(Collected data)
-=-=-

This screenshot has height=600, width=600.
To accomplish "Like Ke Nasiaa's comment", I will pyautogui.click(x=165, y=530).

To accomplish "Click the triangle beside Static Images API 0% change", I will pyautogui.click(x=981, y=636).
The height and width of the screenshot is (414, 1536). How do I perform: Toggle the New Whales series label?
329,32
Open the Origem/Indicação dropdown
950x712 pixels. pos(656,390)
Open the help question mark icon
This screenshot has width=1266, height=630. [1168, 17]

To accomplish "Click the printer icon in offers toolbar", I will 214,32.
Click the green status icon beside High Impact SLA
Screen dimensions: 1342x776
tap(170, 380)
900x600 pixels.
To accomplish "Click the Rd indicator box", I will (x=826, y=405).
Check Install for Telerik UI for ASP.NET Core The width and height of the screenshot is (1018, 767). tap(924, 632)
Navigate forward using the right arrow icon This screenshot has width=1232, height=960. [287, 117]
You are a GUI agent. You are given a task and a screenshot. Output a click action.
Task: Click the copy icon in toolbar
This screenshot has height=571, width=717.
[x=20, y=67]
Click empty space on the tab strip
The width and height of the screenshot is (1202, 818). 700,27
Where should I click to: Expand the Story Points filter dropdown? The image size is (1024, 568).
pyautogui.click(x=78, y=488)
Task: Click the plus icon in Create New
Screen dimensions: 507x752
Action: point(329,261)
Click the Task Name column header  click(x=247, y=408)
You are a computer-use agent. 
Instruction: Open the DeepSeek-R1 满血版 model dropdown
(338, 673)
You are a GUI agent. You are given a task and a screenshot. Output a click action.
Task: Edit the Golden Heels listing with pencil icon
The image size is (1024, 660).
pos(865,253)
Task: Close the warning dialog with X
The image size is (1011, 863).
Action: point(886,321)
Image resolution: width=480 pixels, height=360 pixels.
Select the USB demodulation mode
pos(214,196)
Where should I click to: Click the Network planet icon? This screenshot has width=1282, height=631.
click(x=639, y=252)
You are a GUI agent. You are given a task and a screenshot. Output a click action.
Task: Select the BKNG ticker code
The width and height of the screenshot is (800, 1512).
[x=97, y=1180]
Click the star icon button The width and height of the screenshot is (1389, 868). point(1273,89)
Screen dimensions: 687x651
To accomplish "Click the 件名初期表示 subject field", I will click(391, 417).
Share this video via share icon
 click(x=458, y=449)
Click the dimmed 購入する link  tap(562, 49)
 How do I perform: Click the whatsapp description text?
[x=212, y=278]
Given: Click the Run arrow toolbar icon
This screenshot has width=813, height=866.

-=-=-

• _Exercise_
Look above for the line with "Screen dimensions: 687x651"; retype exactly that line, every line after it up to the line with "Click the dimmed", and that line too, nothing else.

• _Response_
Screen dimensions: 687x651
To accomplish "Click the 件名初期表示 subject field", I will click(391, 417).
Share this video via share icon
 click(x=458, y=449)
Click the dimmed 購入する link  tap(562, 49)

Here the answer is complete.